Regaining our autonomy and reconnecting with life require deliberate effort, but the rewards are instantaneous. New avenues for play, creativity, and love open up before us precisely to the extent that we seek them.
As we do, we provide a platform for the next generation. It may be possible to forge a path toward sustainable culture only so far in one lifetime. Perhaps our greatest responsibility, therefore, is to explore whatever routes we can, go as far along them as we can, and then pass on whatever we have learned. Children growing up in — or under — the dominant culture today are inevitably subject to nearly constant trauma, some forms of which are extremely sophisticated and seductive. Unless some young people are provided with effective tools for self-defense, self-expression, exploration, and creativity, and examples of what it is to be a relatively free and happy human, the way ahead looks pretty bleak."
" Of course, every sane person would wish to avert another disaster; everyone hopes that civilisation can somehow quickly reform itself so that we don’t have to face massive starvation and ecological devastation in the coming century. But it would be foolish to ignore the implications of current trends. The likelihood is that those of us who will be around in the early decades of the next century will experience a catastrophe of one sort or another first-hand — either one that is humanly caused or an “act of God” whose effects are experienced far more severely as a result of population density and the interconnectedness and vulnerability of civilisation’s systems of transportation, communication, food delivery, and political control.
How will people respond?
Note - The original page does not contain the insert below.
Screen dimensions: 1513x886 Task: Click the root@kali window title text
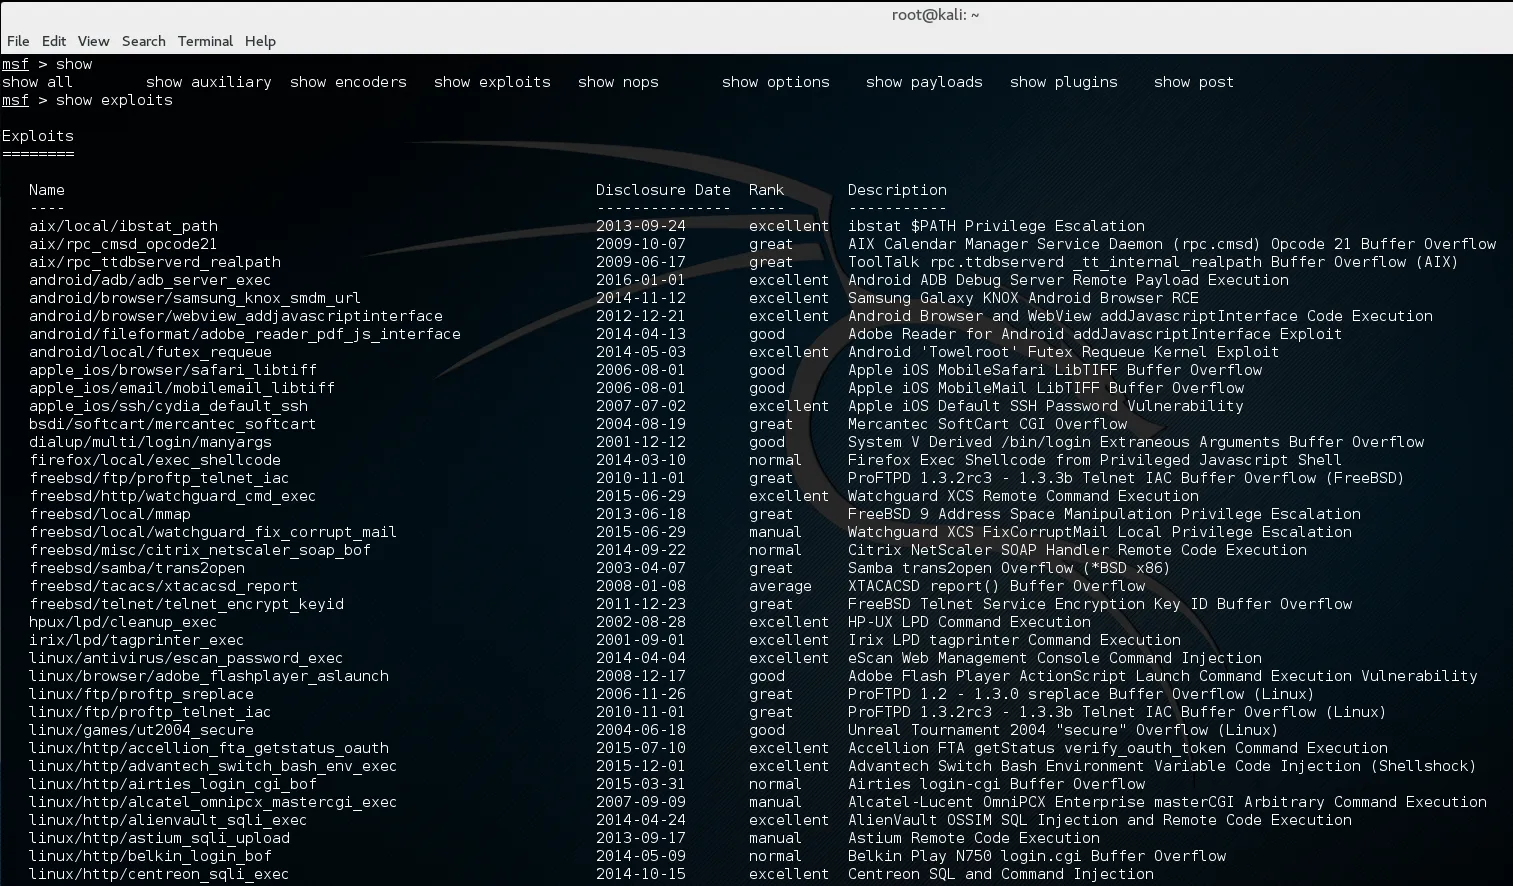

According to Lewis Aptekar, victims of human-induced disasters often show more stress than victims of natural disasters because of the perceived need to find parties to blame. Whatever the eventual circumstances, it seems certain that groups in differing geographic areas, and in differing economic conditions, will react in dissimilar ways. In the case of a breakdown of communication and control, those who are more dependent on high tech will likely suffer much more than those who are still somewhat accustomed to locally filling their own basic needs. Over the short term, we are likely to see acts of extraordinary heroism alongside extreme examples of opportunism and stupidity. But what about the long-range prognosis?
If human beings are re-traumatised, will they develop even stranger and more virulent cultural neuroses than the ones they already exhibit? Or will at least some of us learn from the experience? The fact that we are now coming to understand how the human psyche typically deals with trauma is cause for hope: perhaps a significant number of people will experience civilisation’s crisis as a catharsis that will reach all the way to the roots of our ancient, irrational fear of nature, and help us learn to live in peace with the world, with one another, and with ourselves."